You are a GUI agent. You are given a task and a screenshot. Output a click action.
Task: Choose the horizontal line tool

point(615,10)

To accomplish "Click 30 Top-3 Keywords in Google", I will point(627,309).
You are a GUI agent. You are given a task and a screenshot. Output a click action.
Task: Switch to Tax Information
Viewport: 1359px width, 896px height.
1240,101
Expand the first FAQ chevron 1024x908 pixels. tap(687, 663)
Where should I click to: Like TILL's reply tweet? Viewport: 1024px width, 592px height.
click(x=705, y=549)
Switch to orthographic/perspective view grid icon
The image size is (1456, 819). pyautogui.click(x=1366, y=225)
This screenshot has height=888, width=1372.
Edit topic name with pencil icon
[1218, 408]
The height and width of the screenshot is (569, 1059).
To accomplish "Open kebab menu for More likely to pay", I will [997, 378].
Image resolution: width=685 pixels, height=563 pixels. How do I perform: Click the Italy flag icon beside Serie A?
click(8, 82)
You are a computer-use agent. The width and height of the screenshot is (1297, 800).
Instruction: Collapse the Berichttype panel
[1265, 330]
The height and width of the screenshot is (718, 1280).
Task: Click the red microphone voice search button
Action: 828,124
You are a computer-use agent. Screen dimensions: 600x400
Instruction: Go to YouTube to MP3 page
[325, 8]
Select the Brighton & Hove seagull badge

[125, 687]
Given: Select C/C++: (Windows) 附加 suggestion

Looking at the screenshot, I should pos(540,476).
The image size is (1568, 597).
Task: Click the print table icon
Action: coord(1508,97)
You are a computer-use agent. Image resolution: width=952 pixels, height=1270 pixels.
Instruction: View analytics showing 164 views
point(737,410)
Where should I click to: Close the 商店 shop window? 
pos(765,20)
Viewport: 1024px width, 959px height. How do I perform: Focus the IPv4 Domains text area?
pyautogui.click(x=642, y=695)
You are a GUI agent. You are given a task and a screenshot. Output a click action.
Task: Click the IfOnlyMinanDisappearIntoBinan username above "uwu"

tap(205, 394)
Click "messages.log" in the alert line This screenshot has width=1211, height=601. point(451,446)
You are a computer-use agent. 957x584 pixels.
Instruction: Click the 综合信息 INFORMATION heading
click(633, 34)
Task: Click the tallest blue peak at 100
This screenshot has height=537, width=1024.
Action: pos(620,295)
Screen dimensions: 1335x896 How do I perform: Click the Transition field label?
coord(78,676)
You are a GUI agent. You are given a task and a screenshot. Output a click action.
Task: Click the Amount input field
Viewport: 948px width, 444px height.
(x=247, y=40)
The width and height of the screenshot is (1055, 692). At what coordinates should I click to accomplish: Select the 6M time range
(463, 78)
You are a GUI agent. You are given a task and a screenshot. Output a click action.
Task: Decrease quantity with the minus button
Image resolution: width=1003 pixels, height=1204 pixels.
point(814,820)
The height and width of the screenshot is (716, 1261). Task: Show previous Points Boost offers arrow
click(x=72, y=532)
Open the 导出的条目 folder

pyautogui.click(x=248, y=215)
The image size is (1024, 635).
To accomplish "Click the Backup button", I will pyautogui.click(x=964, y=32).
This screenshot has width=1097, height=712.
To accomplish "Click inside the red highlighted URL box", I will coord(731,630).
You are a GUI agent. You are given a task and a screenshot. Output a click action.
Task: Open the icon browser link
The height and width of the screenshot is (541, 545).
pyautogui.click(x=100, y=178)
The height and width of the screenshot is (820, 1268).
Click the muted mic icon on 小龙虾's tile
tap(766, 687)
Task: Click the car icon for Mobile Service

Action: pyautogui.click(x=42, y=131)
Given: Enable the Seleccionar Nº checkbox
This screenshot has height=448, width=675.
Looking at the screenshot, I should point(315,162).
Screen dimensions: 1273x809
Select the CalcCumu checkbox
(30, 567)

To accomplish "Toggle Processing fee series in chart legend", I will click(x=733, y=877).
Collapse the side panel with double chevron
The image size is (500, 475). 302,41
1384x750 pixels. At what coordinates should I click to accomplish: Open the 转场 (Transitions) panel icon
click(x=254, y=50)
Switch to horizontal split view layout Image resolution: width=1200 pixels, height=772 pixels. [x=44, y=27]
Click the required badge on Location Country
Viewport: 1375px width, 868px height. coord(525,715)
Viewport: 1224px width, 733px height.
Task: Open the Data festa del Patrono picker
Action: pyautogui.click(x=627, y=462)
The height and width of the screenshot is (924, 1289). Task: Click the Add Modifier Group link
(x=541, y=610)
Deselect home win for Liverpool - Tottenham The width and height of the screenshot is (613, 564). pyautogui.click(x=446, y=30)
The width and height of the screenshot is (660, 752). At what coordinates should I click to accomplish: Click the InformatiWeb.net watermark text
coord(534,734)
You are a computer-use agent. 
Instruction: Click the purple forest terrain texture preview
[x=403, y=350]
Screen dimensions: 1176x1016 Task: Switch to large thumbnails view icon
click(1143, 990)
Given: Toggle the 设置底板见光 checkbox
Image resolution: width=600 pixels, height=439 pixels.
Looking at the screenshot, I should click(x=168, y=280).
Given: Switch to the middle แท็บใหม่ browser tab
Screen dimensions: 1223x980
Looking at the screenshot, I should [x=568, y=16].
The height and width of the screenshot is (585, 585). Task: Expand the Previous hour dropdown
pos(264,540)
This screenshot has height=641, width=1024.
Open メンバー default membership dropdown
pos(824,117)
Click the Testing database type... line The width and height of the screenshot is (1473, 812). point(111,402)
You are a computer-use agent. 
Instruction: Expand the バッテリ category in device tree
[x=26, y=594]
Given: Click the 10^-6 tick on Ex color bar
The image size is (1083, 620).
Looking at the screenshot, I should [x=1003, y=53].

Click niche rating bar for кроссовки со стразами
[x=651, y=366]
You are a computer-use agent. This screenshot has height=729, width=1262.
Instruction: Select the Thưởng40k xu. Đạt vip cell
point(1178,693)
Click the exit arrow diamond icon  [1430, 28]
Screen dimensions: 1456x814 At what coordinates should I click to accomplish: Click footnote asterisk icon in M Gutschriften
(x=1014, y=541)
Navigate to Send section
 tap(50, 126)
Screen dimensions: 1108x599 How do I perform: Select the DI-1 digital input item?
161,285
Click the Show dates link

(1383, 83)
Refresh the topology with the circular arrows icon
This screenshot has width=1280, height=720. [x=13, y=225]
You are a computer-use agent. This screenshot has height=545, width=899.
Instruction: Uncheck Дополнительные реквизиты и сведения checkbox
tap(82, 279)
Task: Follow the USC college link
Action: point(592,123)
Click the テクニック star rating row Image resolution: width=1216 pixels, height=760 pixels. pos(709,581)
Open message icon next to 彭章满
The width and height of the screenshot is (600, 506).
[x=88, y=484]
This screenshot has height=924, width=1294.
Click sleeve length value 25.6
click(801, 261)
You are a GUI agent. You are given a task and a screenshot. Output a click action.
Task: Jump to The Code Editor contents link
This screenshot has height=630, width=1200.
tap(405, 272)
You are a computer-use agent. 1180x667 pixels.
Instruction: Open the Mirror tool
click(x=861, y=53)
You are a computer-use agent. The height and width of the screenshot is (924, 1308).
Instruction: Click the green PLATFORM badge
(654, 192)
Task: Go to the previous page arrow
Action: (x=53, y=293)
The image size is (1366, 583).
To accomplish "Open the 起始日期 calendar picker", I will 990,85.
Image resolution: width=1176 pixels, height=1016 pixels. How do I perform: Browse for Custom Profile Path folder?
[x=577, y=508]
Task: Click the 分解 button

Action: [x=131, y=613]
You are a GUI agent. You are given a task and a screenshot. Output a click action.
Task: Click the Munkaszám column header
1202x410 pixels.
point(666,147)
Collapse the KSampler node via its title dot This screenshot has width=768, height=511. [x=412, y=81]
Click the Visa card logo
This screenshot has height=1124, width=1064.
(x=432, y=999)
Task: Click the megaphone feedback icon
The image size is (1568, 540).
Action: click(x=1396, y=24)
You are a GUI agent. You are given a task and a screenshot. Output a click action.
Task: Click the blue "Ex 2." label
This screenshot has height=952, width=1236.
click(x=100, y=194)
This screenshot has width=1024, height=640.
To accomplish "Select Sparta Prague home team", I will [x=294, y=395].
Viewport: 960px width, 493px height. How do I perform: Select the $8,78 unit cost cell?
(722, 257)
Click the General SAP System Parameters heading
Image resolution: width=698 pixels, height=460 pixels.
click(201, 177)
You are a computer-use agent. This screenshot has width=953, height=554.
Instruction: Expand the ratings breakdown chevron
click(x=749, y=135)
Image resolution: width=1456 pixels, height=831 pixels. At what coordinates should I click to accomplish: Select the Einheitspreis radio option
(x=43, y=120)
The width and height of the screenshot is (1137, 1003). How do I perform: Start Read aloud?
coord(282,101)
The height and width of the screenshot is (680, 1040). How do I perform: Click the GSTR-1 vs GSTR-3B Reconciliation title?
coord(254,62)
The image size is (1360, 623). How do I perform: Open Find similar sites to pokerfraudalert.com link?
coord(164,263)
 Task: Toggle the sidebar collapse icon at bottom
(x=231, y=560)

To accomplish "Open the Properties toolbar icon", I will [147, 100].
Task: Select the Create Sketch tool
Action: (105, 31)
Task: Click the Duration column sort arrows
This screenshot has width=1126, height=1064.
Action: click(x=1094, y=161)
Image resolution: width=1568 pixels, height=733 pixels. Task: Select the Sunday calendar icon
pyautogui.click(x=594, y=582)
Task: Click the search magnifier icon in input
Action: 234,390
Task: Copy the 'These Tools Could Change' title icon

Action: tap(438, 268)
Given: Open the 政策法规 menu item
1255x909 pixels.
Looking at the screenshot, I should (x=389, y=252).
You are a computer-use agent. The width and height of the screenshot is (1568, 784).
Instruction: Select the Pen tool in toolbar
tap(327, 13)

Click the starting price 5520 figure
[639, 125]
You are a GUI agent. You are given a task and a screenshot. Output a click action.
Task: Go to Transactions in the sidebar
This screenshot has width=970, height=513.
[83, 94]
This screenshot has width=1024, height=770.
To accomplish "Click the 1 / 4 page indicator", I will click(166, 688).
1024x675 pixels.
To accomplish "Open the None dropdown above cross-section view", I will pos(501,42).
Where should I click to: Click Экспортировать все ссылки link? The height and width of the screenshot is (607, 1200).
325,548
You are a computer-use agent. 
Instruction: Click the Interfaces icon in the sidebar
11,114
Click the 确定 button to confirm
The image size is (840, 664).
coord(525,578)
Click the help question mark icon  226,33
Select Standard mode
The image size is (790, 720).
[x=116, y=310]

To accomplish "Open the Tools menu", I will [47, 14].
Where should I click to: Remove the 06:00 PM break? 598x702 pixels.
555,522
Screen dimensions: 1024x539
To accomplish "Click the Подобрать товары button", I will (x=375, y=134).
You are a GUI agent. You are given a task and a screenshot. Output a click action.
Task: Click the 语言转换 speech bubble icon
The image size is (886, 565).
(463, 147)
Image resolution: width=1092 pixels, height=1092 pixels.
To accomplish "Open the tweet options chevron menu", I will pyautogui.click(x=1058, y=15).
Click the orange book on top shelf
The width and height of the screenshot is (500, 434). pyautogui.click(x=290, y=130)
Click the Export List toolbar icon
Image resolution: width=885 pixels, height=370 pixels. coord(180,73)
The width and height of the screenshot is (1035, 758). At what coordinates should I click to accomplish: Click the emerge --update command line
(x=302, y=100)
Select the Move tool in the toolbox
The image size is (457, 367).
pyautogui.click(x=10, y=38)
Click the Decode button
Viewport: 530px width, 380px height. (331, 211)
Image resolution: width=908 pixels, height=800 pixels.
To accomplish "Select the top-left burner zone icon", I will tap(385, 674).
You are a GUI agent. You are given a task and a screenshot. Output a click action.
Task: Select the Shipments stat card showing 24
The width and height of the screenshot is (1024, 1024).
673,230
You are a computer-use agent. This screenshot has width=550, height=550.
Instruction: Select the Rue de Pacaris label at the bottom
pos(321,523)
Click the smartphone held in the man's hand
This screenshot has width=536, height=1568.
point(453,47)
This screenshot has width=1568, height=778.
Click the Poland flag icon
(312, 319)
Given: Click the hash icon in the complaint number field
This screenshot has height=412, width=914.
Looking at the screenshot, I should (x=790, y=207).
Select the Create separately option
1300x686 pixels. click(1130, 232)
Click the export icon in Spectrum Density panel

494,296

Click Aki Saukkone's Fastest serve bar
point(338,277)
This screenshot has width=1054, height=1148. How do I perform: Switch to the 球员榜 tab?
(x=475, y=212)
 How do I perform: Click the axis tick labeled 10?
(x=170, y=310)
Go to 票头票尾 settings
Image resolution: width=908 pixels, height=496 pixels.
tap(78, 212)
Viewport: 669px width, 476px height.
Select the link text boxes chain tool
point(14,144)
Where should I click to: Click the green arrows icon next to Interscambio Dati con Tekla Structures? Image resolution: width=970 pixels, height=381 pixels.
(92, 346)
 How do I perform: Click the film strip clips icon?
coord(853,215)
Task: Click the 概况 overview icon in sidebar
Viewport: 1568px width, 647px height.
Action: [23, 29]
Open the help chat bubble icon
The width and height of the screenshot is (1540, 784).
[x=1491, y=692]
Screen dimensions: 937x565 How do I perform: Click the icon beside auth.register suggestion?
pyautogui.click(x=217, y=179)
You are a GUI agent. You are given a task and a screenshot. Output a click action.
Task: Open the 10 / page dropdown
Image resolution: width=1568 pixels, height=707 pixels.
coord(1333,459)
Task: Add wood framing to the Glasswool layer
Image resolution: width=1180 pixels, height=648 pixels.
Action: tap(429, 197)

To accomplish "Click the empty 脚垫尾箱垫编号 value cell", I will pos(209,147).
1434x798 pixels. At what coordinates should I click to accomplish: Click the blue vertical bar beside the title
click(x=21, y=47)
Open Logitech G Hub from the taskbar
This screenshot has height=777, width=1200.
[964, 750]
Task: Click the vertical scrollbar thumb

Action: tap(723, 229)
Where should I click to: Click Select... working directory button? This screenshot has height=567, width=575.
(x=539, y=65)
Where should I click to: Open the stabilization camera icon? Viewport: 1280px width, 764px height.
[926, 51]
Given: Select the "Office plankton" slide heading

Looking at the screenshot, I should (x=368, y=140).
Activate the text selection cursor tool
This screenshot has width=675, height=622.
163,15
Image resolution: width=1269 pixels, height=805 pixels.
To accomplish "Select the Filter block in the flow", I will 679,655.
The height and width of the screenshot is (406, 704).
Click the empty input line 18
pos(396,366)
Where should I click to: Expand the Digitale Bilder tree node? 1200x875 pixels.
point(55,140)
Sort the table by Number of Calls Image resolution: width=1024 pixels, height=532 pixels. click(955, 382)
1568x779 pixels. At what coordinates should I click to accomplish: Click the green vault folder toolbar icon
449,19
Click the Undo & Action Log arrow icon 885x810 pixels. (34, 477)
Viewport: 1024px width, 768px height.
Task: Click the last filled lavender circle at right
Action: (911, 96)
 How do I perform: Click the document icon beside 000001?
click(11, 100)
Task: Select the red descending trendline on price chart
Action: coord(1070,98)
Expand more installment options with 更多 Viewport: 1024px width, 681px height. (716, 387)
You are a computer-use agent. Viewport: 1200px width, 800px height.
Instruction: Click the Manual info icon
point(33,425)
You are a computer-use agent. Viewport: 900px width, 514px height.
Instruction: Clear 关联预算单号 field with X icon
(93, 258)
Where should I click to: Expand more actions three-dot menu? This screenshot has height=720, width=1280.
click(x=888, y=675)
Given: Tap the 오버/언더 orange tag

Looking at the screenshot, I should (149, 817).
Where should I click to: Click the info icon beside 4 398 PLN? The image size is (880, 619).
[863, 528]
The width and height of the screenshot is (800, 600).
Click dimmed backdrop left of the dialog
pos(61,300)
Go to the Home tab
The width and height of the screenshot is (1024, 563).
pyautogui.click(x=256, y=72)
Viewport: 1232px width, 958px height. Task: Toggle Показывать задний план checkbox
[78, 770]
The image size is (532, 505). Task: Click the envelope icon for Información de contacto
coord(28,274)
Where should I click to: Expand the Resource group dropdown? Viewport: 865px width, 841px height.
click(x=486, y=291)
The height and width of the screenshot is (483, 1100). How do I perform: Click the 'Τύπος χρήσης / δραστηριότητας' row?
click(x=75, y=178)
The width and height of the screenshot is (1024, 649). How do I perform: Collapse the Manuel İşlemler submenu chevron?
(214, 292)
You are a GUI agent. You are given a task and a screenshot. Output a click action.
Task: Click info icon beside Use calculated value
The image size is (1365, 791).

WHAT YOU HAVE TO DO
Search the records for the string "browser" and, wherever a line contains it, please copy that line.

SOLUTION FOR THIS TASK
Task: Open the icon browser link
Given: Switch to the middle แท็บใหม่ browser tab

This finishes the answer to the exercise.